NetHawkAnalyzer 0.1.10

🔍💻 NetHawkAnalyzer: An advanced AI-powered tool for ethical hacking, cybersecurity network analysis, and vulnerability assessment. 🦅✨

NetHawk 🦅: AI-Powered Ethical Hacking & Network Vulnerability Assessment 🔍💻🛡️🌐

NetHawk is an advanced, AI-powered tool designed for ethical hacking and comprehensive network vulnerability assessment. Built for cybersecurity professionals, network administrators, and ethical hackers, NetHawk utilizes powerful tools like Scapy and Nmap to perform deep scans, analyze network security, and uncover potential vulnerabilities in target systems.

Thanks to AI-driven automation and intelligent decision-making, NetHawk simplifies port scanning, vulnerability detection, and report generation, making security audits faster, smarter, and more efficient.

🙏 I would like to express my sincere gratitude to Santiago Hernández, a leading expert in Cybersecurity and Artificial Intelligence. His outstanding course on Cybersecurity and Ethical Hacking, available on Udemy, was instrumental in the development of this project. The insights and techniques I gained from his course were invaluable in guiding my approach to cybersecurity practices. Thank you for sharing your knowledge and expertise!

🔒 Disclaimer: This tool is designed for educational and research purposes. Misuse of this tool could result in violation of laws and regulations. Please use responsibly.

🌟 Key Features:

• 🔧 Multi-Tool Scanning: Combines the power of Scapy and Nmap to conduct in-depth network scans, ensuring a comprehensive view of network activity and vulnerabilities.

• 🚪 Aggressive and Comprehensive Port Scanning: Supports TCP, UDP, and Xmas scans to detect open, closed, and filtered ports, identifying potential entry points for attackers.

• 📊 Result Consolidation: Merges scan results from both tools to eliminate duplicates, providing a clear and consolidated view of your network's security status.

• ⚡ High Concurrency: Efficiently scans wide ranges of ports using multiple threads, allowing for fast and scalable performance for networks of any size.

• ⏱️ Customizable Settings: Configure parameters and timeouts according to your network conditions and security requirements.

• 🤖 AI-Powered Analysis: Offers smarter vulnerability analysis with actionable insights, helping you take appropriate measures based on findings.

🎯 Use Cases:

• 🔓 Penetration Testing: Ethical hackers can quickly identify exploitable vulnerabilities in networks, strengthening defenses before malicious actors can attack.

• 🔍 Network Security Auditing: IT teams can use NetHawk to audit network security, scanning for open ports, misconfigured services, and hidden vulnerabilities.

🔍 Host and Port Scanning Strategy:

NetHawk employs an efficient combination of Scapy and Nmap to perform host and port scanning, providing comprehensive and redundant coverage, ensuring maximum detection of active hosts and open ports, even in networks with firewall defenses.
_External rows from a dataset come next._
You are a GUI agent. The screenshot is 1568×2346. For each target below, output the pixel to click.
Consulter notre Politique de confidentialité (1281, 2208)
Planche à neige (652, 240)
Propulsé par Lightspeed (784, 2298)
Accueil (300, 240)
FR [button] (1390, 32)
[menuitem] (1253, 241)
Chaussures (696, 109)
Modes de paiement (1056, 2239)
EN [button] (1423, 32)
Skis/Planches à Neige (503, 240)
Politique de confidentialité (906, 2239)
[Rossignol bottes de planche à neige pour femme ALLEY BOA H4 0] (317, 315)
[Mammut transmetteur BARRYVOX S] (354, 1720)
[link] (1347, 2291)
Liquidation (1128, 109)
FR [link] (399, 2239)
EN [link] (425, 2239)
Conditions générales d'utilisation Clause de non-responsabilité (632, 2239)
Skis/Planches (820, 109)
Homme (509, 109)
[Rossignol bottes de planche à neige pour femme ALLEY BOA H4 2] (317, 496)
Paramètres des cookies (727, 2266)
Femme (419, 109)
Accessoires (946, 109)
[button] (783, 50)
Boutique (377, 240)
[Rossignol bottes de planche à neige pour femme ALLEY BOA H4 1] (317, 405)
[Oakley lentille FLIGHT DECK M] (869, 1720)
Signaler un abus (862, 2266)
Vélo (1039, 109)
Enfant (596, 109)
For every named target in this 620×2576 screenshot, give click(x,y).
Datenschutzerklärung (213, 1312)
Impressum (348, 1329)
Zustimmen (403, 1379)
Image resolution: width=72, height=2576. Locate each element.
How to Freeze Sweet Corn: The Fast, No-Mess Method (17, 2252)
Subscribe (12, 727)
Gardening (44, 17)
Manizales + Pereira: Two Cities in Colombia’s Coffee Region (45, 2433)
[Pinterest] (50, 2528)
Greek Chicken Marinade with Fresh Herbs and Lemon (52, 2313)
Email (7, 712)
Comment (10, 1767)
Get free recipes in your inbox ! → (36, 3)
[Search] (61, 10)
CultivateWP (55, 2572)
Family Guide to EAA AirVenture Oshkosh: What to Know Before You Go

1. Host Detection with Scapy:

• ICMP Ping: First, NetHawk uses ICMP packets (ping) sent to each host within the target network range to check their availability. If a host responds, it is considered "active."

• TCP SYN and ACK Scanning: For hosts that do not respond to the ping, NetHawk performs a TCP SYN scan, sending SYN packets to the most common ports (80, 443, 22, etc.) to identify responses indicating open ports. If no response is received for the SYN, an ACK scan is attempted to determine if the host is responding to TCP packets.

• Fallback to Socket Scan: If the previous scans fail (possibly due to firewalls blocking ICMP or SYN packets), a direct connection attempt is made using sockets on the same ports, looking for any response that may indicate an open port.

2. Port Scanning with Scapy and Nmap:

• Scapy: For hosts identified as active, NetHawk uses Scapy to perform deep port scans. Various scan types are supported, including:

  • TCP SYN: Sending SYN packets to discover open ports.
  • UDP Scan: Using UDP packets to detect open or filtered ports.
  • Xmas Scan: Scanning with malformed TCP packets to test for anomalous responses that may indicate filtered or closed ports.

• Nmap: NetHawk complements Scapy's results with an Nmap scan, providing additional detection capabilities such as identifying service versions and checking less common ports. Nmap is run by default to scan the most commonly used ports or can be configured for custom scans based on specific security requirements.

• The results from Nmap are consolidated with those from Scapy, eliminating duplicates to offer a clear and detailed final report.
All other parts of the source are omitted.